I have established my IPSec VPN between two m0n0walls (both v1.11) and
I have a machine on the LAN on each end. I can ping between the
machines but when I attempted to transfer data (ftp/http/etc) it
failed. I have been using ftp for testing to narrow down the problem,
and the ftp client seems to hang while waiting to receive the data.
Sometimes I can get the first part of a file right away (~1KB), then
no more; other times I got nothing at all. I end up having to abort
the ftp transaction. I have been able to narrow this down to a
specific file size. I can ftp a file of 2179 bytes over the VPN and
the transfer completes instantly, but 2180 bytes fails every time.
I also tried pinging the box on the other end and established that I
can ping with up to 1410 bytes; any more than that gets no reply.

### Activities:
a – In the m0n0wall VPN post, what is the largest file size that transfers successfully over ftp?
b – Write the next part of the m0n0wall VPN post, continuing after its last sentence.
The records come from a separate source.

### Pixel coordinate grounding records:
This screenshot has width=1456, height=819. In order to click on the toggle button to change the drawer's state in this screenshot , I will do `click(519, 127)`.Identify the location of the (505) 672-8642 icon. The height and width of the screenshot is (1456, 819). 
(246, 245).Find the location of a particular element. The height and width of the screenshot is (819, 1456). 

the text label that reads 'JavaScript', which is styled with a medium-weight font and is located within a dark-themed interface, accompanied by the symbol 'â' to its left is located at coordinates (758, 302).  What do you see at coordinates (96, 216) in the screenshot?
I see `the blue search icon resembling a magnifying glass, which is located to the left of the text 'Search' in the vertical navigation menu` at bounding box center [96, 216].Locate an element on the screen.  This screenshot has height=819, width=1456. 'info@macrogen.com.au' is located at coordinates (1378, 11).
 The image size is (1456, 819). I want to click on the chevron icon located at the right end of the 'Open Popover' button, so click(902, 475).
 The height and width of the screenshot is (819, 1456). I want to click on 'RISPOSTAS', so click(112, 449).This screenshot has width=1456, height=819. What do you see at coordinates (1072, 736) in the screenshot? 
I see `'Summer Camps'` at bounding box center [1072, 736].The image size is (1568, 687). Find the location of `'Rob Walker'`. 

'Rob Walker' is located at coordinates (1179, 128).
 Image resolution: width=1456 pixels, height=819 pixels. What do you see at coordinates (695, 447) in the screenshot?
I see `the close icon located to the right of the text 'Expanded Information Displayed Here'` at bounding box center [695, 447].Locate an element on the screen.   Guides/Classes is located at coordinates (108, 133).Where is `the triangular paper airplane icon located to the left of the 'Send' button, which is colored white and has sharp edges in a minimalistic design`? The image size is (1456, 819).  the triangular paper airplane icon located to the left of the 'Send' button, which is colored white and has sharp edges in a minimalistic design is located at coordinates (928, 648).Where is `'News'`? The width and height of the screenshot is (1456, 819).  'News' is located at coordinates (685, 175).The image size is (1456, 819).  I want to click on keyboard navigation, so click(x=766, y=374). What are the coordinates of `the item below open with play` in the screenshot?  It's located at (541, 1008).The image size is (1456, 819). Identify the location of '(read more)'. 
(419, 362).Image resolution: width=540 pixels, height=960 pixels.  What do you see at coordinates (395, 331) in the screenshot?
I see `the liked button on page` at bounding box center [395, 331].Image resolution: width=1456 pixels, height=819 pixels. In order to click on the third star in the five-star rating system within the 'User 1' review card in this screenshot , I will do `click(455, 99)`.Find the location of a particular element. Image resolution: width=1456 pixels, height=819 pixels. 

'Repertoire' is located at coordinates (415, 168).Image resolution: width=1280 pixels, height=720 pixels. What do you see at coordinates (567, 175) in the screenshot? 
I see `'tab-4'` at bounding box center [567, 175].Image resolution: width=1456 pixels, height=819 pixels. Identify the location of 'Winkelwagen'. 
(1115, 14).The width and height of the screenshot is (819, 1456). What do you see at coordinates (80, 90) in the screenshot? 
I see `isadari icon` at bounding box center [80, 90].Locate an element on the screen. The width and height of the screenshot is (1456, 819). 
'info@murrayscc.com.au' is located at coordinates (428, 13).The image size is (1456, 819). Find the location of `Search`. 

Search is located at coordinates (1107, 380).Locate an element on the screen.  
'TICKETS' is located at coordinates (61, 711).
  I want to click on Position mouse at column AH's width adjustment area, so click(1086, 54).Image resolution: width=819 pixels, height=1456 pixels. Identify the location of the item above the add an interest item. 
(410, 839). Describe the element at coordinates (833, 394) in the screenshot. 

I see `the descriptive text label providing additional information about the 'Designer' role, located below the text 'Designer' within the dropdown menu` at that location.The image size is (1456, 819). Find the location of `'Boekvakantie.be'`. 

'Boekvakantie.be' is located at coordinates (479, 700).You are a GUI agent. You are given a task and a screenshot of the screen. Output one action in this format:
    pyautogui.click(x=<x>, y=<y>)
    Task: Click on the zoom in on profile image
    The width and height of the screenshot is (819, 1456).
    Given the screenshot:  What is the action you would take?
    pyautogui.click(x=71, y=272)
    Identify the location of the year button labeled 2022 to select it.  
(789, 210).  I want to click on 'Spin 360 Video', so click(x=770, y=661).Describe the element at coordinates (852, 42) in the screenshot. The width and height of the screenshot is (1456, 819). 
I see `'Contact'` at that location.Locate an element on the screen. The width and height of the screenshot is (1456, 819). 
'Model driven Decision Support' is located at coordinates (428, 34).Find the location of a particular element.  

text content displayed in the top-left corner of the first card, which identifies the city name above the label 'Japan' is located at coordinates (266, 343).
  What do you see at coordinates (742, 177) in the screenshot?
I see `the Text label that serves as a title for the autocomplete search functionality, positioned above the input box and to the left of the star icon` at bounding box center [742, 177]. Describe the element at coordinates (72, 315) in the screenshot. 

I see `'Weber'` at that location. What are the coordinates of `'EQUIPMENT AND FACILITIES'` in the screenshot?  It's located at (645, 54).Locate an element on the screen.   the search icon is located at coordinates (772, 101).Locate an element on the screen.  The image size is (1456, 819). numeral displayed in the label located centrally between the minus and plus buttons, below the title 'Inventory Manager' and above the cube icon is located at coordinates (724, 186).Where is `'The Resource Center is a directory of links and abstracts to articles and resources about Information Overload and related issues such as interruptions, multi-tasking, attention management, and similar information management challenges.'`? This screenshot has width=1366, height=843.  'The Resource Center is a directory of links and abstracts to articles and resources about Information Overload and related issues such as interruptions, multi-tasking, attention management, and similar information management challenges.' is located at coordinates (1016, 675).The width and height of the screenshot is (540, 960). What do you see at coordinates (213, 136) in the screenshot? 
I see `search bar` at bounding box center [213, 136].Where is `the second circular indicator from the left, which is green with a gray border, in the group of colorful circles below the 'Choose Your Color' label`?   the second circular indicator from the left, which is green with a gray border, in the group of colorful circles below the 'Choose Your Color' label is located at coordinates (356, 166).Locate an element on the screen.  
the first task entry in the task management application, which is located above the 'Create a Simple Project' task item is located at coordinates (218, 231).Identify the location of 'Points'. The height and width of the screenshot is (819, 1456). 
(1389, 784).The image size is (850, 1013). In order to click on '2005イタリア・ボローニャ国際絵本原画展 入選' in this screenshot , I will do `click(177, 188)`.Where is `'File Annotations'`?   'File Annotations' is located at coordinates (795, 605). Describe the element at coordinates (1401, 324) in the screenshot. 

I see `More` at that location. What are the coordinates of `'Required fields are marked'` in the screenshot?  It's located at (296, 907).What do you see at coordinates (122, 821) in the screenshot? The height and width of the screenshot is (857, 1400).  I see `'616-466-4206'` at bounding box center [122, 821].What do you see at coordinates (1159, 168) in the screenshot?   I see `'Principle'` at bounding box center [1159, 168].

### Results for each task:
a – 2179 bytes

b –
After this test I tried changing the MTU settings of the WAN
interface on both m0n0walls. I tried setting them both to
1410,1400,1200 and 900. Each time I changed the MTU of the WAN
interface, I retried my ftp transfer as above. Changing the MTU of
the WAN interface seemed to have NO effect on the size of the file
that I could transfer. 2179b or less works; 2180b or more fails to
Is there any other MTU setting that can/should be changed? Any other
config option that I need to look at? Would it help to look at my
configs? Any help/advice I can get would be most appreciated.